Literature DB >> 23235659

Inhaled antibiotics for pulmonary exacerbations in cystic fibrosis.

Gerard Ryan1, Nikki Jahnke, Tracey Remmington.   

Abstract

BACKGROUND: Cystic fibrosis is a genetic disorder in which abnormal mucus in the lungs is associated with susceptibility to persistent infection. Pulmonary exacerbations are when symptoms of infection become more severe. Antibiotics are an essential part of treatment for exacerbations and inhaled antibiotics may be used alone or in conjunction with oral antibiotics for milder exacerbations or with intravenous antibiotics for more severe infections. Inhaled antibiotics do not cause the same adverse effects as intravenous antibiotics and may prove an alternative in people with poor access to their veins.
OBJECTIVES: To determine if treatment of pulmonary exacerbations with inhaled antibiotics in people with cystic fibrosis improves their quality of life, reduces time off school or work and improves their long-term survival.

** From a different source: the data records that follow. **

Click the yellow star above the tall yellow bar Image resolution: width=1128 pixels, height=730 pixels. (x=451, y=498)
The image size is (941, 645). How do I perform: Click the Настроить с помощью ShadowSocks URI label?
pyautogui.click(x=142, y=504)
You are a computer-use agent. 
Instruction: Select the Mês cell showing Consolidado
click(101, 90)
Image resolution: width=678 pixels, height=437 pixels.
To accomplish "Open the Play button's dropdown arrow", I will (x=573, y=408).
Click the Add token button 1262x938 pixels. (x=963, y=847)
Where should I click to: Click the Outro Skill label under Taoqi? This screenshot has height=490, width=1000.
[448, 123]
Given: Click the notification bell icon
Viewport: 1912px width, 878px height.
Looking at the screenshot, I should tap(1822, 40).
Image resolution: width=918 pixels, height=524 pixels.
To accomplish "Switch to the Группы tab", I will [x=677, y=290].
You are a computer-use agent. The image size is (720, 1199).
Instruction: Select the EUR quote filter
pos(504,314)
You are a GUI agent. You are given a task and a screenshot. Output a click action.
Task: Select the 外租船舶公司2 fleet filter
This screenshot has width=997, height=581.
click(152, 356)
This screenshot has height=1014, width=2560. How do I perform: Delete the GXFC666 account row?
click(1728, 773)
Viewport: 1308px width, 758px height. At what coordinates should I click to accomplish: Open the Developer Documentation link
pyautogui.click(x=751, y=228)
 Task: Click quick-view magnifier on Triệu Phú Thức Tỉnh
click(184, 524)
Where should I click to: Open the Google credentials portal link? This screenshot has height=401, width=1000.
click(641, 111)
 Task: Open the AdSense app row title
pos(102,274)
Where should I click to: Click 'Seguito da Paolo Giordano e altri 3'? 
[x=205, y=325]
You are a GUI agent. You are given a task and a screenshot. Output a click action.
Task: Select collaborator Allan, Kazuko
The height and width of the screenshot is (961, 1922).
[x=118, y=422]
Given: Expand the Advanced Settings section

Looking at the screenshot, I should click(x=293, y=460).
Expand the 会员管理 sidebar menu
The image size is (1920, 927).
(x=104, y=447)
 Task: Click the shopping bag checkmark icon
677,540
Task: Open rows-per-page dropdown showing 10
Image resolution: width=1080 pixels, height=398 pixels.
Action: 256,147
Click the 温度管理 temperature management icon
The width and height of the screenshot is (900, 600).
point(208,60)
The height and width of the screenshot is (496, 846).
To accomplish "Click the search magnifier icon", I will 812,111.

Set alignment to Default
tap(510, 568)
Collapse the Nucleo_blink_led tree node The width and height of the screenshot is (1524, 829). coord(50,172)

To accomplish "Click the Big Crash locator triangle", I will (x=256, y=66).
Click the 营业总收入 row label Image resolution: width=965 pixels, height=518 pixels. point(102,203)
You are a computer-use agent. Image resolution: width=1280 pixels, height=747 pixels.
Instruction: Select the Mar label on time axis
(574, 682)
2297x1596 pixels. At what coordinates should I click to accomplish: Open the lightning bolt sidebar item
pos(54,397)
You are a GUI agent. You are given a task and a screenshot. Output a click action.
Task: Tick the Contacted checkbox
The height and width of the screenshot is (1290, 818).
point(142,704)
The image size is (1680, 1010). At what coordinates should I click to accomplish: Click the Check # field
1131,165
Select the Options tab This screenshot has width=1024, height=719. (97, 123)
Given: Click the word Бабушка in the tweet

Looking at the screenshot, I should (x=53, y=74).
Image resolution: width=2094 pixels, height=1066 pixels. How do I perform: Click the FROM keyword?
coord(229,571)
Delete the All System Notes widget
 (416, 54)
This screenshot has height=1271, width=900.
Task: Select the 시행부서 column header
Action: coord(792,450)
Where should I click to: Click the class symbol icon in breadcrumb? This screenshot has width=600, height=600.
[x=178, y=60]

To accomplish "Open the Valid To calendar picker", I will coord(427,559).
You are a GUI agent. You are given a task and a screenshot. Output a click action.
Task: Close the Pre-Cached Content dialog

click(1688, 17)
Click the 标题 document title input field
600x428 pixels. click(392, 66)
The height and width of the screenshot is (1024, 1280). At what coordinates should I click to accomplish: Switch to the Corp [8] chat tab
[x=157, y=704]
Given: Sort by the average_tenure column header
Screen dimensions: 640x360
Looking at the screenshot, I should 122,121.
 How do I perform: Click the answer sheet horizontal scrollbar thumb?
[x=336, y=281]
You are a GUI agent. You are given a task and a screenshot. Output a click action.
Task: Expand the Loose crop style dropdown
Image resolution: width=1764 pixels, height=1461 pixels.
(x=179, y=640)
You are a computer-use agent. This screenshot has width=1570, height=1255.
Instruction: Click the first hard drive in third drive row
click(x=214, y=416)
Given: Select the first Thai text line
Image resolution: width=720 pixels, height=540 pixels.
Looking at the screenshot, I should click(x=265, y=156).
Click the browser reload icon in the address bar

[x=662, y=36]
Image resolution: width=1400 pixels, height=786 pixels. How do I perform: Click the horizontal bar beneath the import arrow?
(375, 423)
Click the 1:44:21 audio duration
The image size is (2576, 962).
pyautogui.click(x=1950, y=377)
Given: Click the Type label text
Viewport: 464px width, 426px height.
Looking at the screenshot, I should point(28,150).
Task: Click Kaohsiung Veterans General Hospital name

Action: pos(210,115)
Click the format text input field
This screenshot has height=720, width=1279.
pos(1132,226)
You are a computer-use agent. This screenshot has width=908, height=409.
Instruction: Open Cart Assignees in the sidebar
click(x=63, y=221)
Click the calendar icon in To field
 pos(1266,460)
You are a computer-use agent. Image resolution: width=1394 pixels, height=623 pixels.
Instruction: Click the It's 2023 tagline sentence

SEARCH
METHODS: We searched ClinicalTrials.gov and the Australia and New Zealand Clinical Trials Registry for relevant trials. Date of last search: 15 March 2012We also searched the Cochrane Cystic Fibrosis Group's Cystic Fibrosis Trials Register. Date of the last search: 01 June 2012. SELECTION CRITERIA: Randomised controlled trials in people with cystic fibrosis with a pulmonary exacerbation in whom treatment with inhaled antibiotics was compared to placebo, standard treatment or another inhaled antibiotic for between one and four weeks. DATA COLLECTION AND ANALYSIS: Two review authors independently selected eligible trials, assessed the risk of bias in each trial and extracted data. Authors of the included trials were contacted for more information. MAIN
RESULTS: Six trials with 208 participants were included in the review. Trials were heterogenous in design and interventions (however, all included trials compared inhaled versus intravenous antibiotic regimens). Risk of bias was difficult to assess in most trials. Results were not fully reported and only limited data were available for analysis. Four trials reported some results on forced expiratory volume at one second and found no significant differences between the inhaled antibiotic and the comparison intervention. In two of these trials using 300 mg of inhaled tobramycin, the change in forced expiratory volume at one second was similar to intravenous tobramycin; and in one trial the time until the next exacerbation was not different. No important adverse effects were reported. AUTHORS'
CONCLUSIONS: There is little useful high-level evidence to judge the effectiveness of inhaled antibiotics for the treatment of pulmonary exacerbations in people with cystic fibrosis. The included trials were not sufficiently powered to achieve their goals. Hence, we are unable to demonstrate whether one treatment was superior to the other or not. Further research is needed to establish whether inhaled tobramycin may be used as an alternative to intravenous tobramycin for some pulmonary exacerbations.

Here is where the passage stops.